Peak District green lanes get permanent vehicle bans
Two Peak District routes are to get permanent vehicle bans despite protests from campaigners.
Long Causeway and Roych will both be subject to full traffic orders when limited controls associated with repair work come to an end.
The park authority said the restrictions were needed to protect the wildlife and character of the trails, known as green lanes.
But a pro vehicle group said it would lead to a "sanitised" countryside.
Park officials have been looking to cut the use of motor vehicles on the green lanes - a series of unsurfaced routes - for several years but have faced repeated protests and even legal action.
Green lanes vehicle ban timeline
- November 2011: The authority agrees to spend £100,000 on a two-year campaign to protect so-called "green lanes"
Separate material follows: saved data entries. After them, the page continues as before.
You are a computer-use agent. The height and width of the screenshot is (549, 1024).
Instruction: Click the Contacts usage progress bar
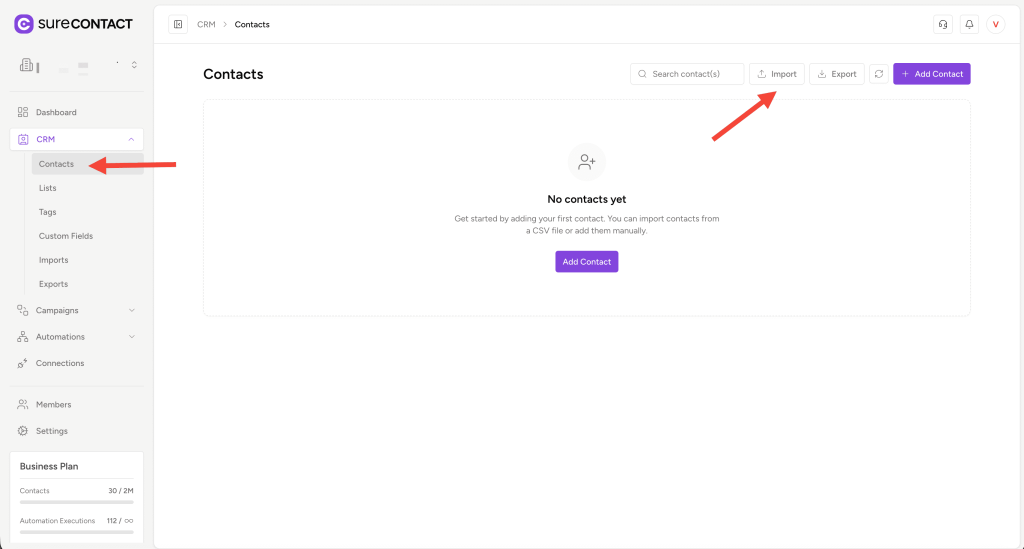tap(76, 502)
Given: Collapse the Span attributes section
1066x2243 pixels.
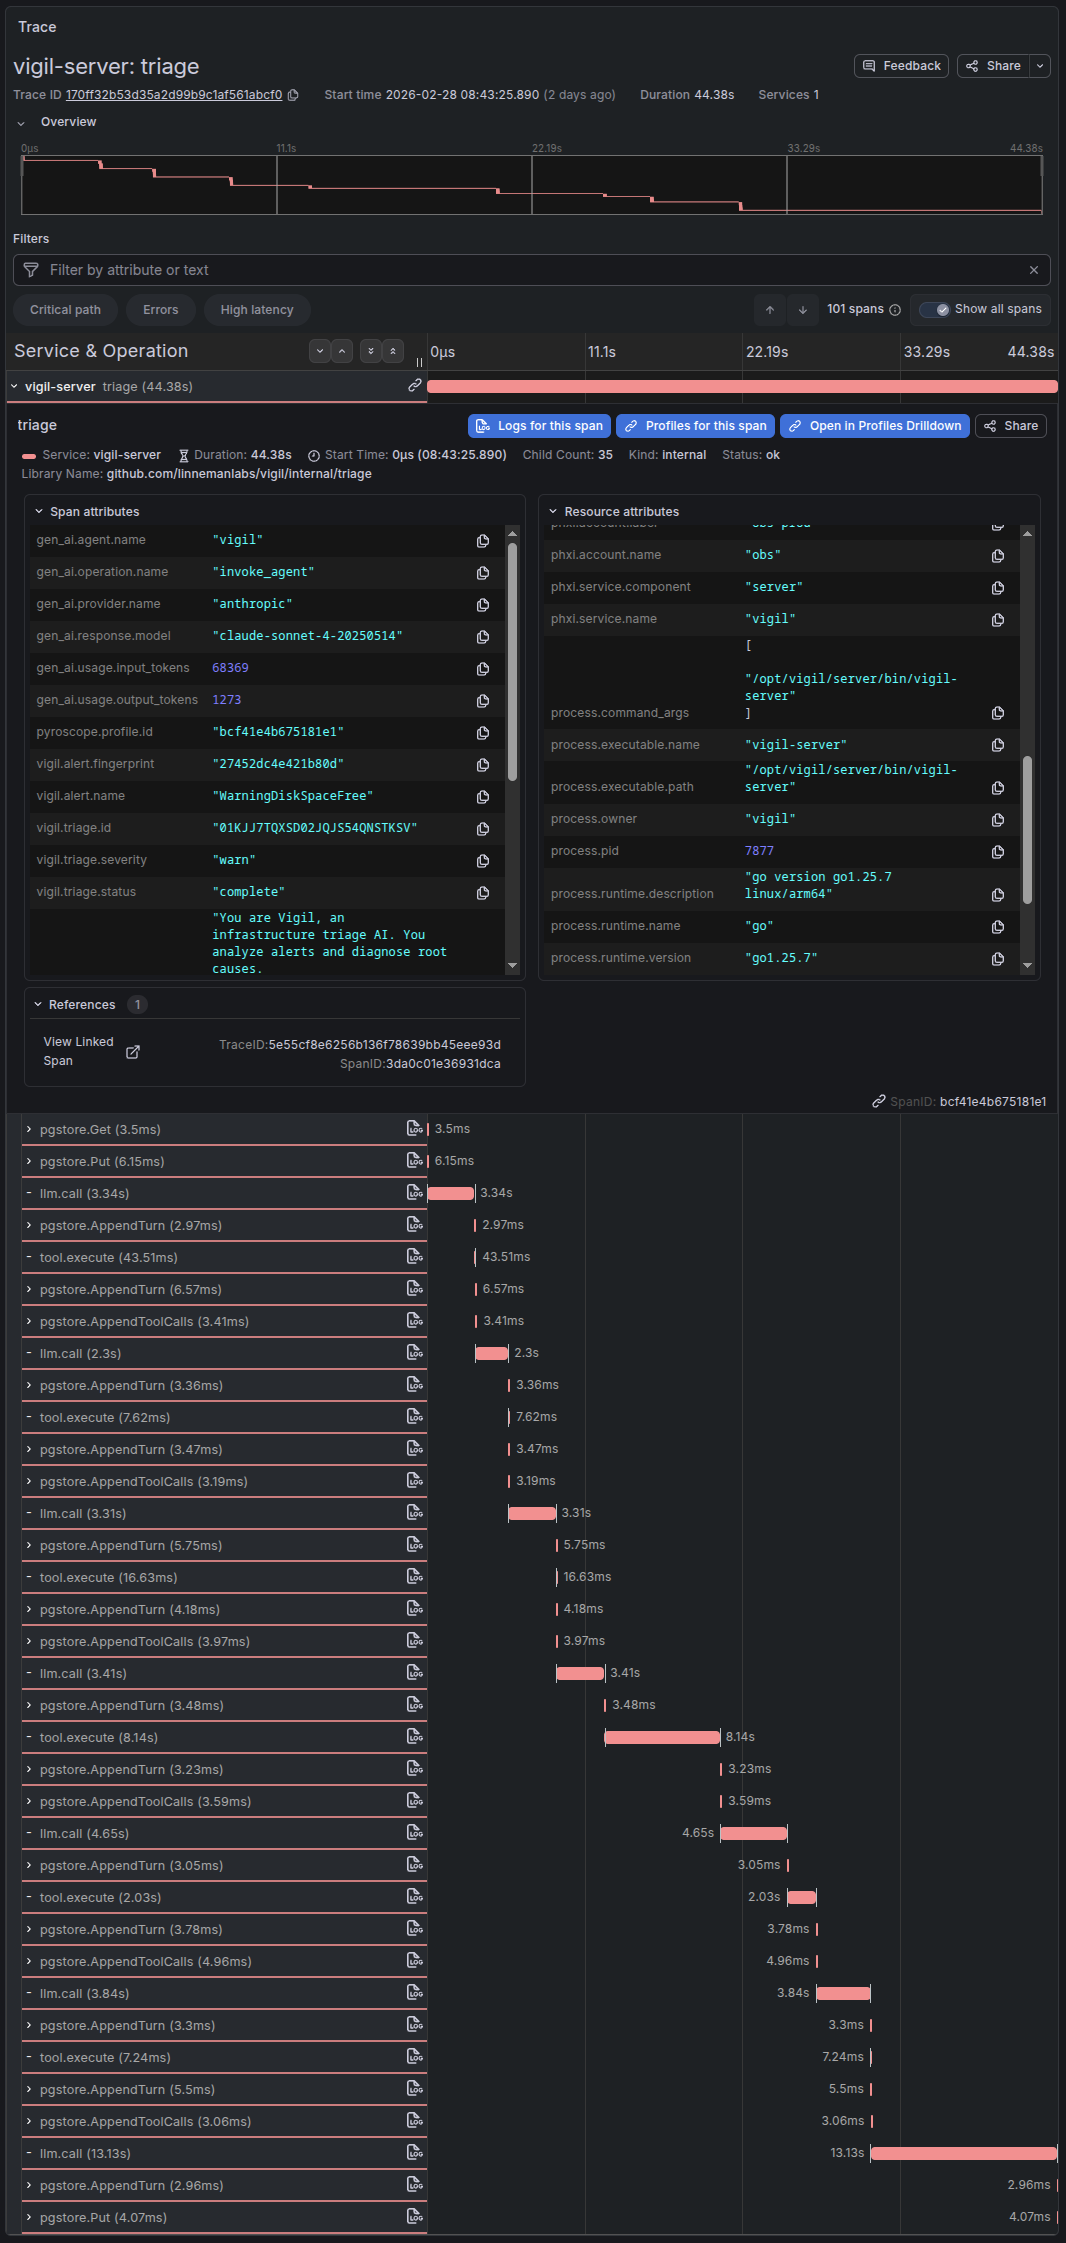Looking at the screenshot, I should pos(40,512).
- May 2012: The authority starts consulting on the process
- September 2012: Trail riders organise "go slow" protests on the park's main roads
- December 2012: A temporary order banning vehicles from Chapel Gate is overturned in the High Court
- May 2013: Authority starts another public consultation on closing the route
- July 2013: The nearby Roych green lane is closed following a consultation
- September 2013: Park authority confirms permanent restrictions on Long Causeway and Roych
Now permanent orders have been approved for the 2.2 mile (3.5km) Roych, part of the Pennine Bridleway, near Chapel-en-le-Frith and a similar length of Long Causeway near Stanage Edge.
Christopher Pennell, who chairs the committee which made the latest decision, said: "We have given careful consideration to a range of options including partial restrictions of vehicle access, but, these would not have safeguarded the area's exceptional natural beauty and internationally important wildlife and habitats.
"In view of the area's significant environmental sensitivity and to preserve opportunities for its quiet enjoyment, the committee decided the best option for Long Causeway is to stop vehicles from using it."
Both routes currently have restrictions imposed by Derbyshire County Council during repair work.
The park authority's traffic orders come into force when the work finishes but no date for this has been confirmed.
Officials also said all similar routes would be monitored and further restrictions would be considered if damage was detected.
Richard Simpson, from Trail Riders Fellowship, said: "We are not surprised, the committee had its mind made up on this from the off.
"The park authority is spending a lot of money to exclude people who bring important revenue.
"I can see this ending with everyone, including mountain bikers and horse riders, restricted to a few approved routes in a very sanitised version of the countryside."